The output of PraatSauce is a tab-separated text file which maximally looks something like this:

file    label   t   f0  F1  F2  F3  H1c H2c H4c A1c A2c A3c H2Ku    H5Ku    H1u H2u H4u...
1.wav   b   0.621   0   1798.185    2299.12 3370.494    0   0   0   -42.67060159300069  -37.532...
 1.wav  b   0.626   0   1798.185    2299.12 3370.494    0   0   0   -42.67060159300069  -37.5...

It includes a column with a file name, a column with an interval label if TextGrids are used to determine intervals to analyze, a column giving the time stamp where the measures is taken, and columns for each measure at that time.

Stated exercise: Copy the PraatSauce output passage from "It includes a" to "at that time.", substituting "segment label" for "interval label".

Source excerpt:
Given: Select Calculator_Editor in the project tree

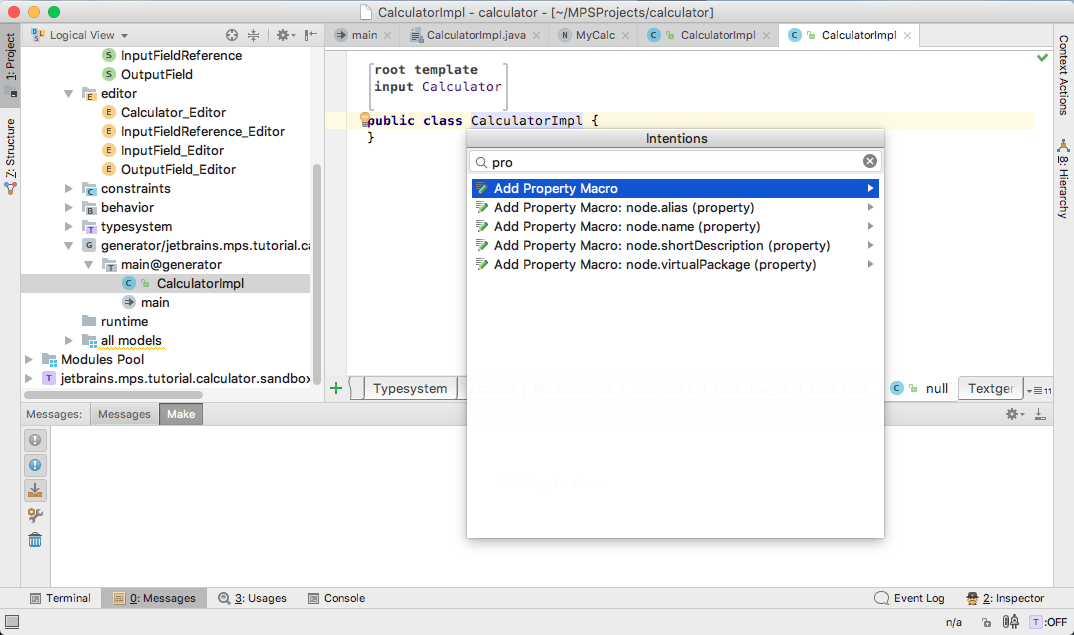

Solved problem:
It includes a column with a file name, a column with an segment label if TextGrids are used to determine intervals to analyze, a column giving the time stamp where the measures is taken, and columns for each measure at that time.